PROBLEM STATEMENT → Searching the material below, find each line that includes the word "computer", and copy it.

===

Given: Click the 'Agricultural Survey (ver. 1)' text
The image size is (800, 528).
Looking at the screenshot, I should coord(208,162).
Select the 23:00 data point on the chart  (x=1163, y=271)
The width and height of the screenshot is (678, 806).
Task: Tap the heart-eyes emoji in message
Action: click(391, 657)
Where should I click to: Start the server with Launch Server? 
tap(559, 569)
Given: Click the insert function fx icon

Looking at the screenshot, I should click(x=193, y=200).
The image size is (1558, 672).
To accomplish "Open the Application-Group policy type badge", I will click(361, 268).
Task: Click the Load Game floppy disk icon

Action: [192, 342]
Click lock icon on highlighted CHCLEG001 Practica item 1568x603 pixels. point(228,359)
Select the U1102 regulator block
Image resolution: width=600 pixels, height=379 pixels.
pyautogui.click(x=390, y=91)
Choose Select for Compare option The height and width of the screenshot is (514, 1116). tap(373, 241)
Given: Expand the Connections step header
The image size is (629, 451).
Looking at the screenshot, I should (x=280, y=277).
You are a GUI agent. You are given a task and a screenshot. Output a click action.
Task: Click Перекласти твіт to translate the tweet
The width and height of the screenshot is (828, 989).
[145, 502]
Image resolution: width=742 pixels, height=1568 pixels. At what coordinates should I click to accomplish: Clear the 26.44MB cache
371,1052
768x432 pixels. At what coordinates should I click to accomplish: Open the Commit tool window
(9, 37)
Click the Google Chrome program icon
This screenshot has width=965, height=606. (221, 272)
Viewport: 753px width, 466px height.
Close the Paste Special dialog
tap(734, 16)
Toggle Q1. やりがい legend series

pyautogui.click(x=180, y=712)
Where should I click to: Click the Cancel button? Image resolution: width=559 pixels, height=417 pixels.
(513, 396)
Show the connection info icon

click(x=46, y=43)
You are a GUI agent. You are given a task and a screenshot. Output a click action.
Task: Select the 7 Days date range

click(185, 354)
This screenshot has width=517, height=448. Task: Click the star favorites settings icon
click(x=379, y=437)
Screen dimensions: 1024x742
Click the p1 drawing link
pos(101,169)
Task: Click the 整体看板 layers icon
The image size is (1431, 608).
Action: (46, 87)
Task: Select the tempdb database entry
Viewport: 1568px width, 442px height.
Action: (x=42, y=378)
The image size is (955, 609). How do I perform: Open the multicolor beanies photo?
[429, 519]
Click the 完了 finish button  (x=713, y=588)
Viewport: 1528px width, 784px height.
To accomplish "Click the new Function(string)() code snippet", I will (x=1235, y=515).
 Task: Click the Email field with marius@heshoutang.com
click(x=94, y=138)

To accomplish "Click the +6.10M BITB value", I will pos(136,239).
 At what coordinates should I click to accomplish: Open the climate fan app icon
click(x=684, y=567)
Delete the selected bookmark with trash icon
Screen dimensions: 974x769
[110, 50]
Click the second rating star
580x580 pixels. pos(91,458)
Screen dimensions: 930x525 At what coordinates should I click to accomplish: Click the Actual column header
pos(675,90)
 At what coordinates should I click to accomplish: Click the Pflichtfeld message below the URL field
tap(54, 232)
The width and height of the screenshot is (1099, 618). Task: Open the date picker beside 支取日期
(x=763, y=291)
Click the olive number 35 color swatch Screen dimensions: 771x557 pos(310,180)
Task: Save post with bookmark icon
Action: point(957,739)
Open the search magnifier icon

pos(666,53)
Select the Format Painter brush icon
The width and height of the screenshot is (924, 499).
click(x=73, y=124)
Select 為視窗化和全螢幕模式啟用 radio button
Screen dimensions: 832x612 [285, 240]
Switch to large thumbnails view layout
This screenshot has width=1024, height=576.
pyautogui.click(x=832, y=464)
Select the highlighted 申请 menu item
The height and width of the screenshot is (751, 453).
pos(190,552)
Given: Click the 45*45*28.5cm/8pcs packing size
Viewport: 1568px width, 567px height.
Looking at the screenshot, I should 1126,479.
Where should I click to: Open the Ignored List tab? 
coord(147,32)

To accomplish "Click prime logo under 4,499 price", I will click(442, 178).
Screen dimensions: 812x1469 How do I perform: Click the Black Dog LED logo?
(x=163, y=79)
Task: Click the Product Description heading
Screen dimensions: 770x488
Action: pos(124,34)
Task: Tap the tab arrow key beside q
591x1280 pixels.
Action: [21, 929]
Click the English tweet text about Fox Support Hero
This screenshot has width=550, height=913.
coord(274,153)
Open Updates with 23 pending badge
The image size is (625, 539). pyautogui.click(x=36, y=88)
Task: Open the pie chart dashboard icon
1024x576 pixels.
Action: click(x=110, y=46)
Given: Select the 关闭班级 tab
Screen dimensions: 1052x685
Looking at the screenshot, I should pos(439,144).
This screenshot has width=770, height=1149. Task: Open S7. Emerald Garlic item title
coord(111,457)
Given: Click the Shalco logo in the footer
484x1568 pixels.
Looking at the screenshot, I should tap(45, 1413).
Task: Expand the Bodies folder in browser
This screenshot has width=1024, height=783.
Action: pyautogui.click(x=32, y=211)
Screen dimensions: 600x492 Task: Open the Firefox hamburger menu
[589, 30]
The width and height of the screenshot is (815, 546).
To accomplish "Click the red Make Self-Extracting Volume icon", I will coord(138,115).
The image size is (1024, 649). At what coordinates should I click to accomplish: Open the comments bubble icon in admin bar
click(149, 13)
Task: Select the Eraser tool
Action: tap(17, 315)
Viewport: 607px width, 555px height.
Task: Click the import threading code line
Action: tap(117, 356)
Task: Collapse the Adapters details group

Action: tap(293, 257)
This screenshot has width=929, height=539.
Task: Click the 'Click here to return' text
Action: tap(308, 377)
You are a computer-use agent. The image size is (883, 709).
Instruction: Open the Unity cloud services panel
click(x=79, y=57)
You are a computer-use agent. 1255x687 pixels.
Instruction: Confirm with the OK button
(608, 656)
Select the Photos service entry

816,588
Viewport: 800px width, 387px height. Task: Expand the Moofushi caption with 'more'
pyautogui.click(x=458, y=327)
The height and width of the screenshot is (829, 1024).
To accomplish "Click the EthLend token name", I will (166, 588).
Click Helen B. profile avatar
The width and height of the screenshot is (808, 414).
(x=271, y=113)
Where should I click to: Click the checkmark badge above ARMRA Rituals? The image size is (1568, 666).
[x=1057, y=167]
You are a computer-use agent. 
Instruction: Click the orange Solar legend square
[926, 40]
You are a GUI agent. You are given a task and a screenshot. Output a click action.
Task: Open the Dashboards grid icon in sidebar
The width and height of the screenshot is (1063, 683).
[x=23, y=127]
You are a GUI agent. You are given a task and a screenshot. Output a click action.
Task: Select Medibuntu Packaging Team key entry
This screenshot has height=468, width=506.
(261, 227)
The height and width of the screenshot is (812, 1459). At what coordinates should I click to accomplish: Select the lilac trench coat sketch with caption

===

FINISHED EXERCISE →
You are a computer-use agent. The image size is (883, 709).
You are a computer-use agent. 1255x687 pixels.
You are a computer-use agent. 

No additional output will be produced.